En dermatología moderna, los péptidos son uno de los activos más estudiados y valorados por su capacidad de comunicarse directamente con la piel. Son cadenas cortas de aminoácidos —los mismos bloques que forman proteínas clave como el colágeno, la elastina y la queratina— y su función principal es enviar señales biológicas específicas a las células cutáneas.
Cuando la piel envejece, esas señales se debilitan. La producción natural de colágeno disminuye, la renovación celular se ralentiza y la estructura de soporte de la piel pierde eficiencia. Los péptidos actúan como “mensajeros inteligentes”: le indican a la piel que debe reforzar procesos que con el tiempo se vuelven menos activos.
En DermaRadiant trabajamos con péptidos y oligopéptidos de grado clínico, seleccionados no por tendencia, sino por evidencia. Un ejemplo clave es Matrixyl 3000™ (3 %), presente en el Complejo Anti-Arrugas™. Esta combinación de palmitoyl tripeptide-1 y palmitoyl tetrapeptide-7 ha sido ampliamente estudiada por su capacidad para estimular la síntesis de colágeno y elastina, ayudando a mejorar firmeza, textura y suavidad de forma progresiva y acumulativa.
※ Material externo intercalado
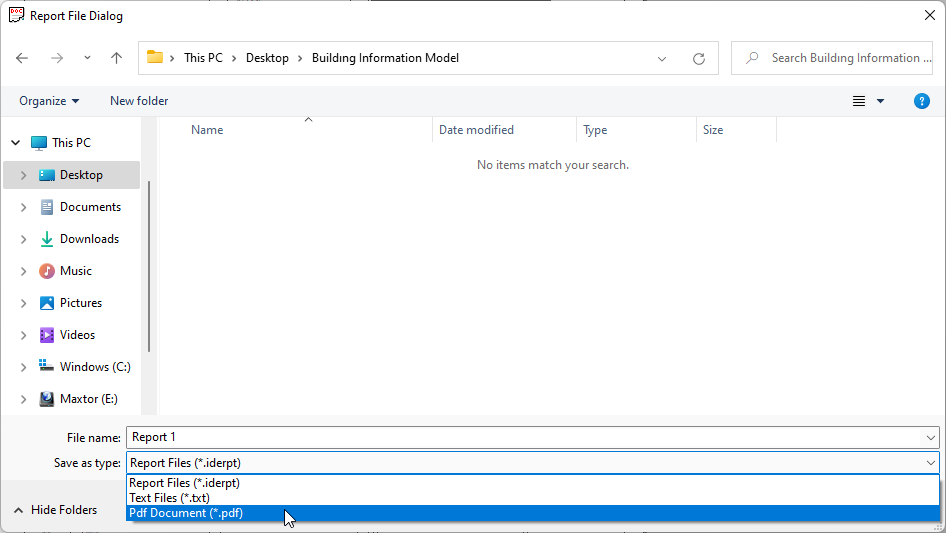Sort files by Date modified column
Screen dimensions: 946x533
tap(477, 130)
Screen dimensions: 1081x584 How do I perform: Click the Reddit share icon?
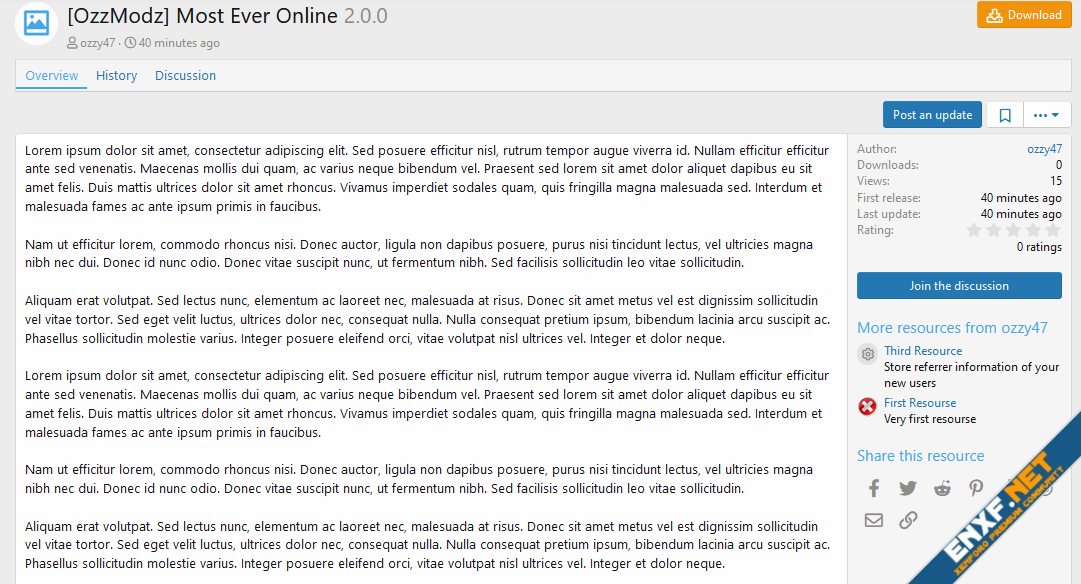(942, 488)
En el contorno de ojos, la necesidad es distinta. La piel es más fina, la microcirculación juega un papel crucial y la inflamación se refleja rápidamente en bolsas y ojeras. Por eso, el Rejuvenecedor de Ojos™ incorpora Eyeliss™ (3 %), un complejo de dipeptide-2, hesperidin methyl chalcone y palmitoyl tetrapeptide-7. Este tipo de oligopéptidos trabaja sobre la retención de líquidos, el drenaje y la resistencia del tejido, mejorando visiblemente la apariencia del área periocular con el uso constante.
A diferencia de fórmulas que incluyen péptidos solo para poder mencionarlos en la etiqueta, DermaRadiant utiliza concentraciones alineadas con estudios clínicos, combinadas con niacinamida, vitamina C nanoencapsulada y sistemas botánicos amazónicos que refuerzan la eficacia global de la fórmula. El resultado no es un efecto aislado, sino un sistema coherente para rostro y contorno de ojos, diseñado para funcionar mejor con el tiempo.
Los péptidos no prometen milagros instantáneos. Prometen algo más valioso: comunicación celular precisa, mejora estructural real y resultados que se sostienen cuando la formulación está bien pensada.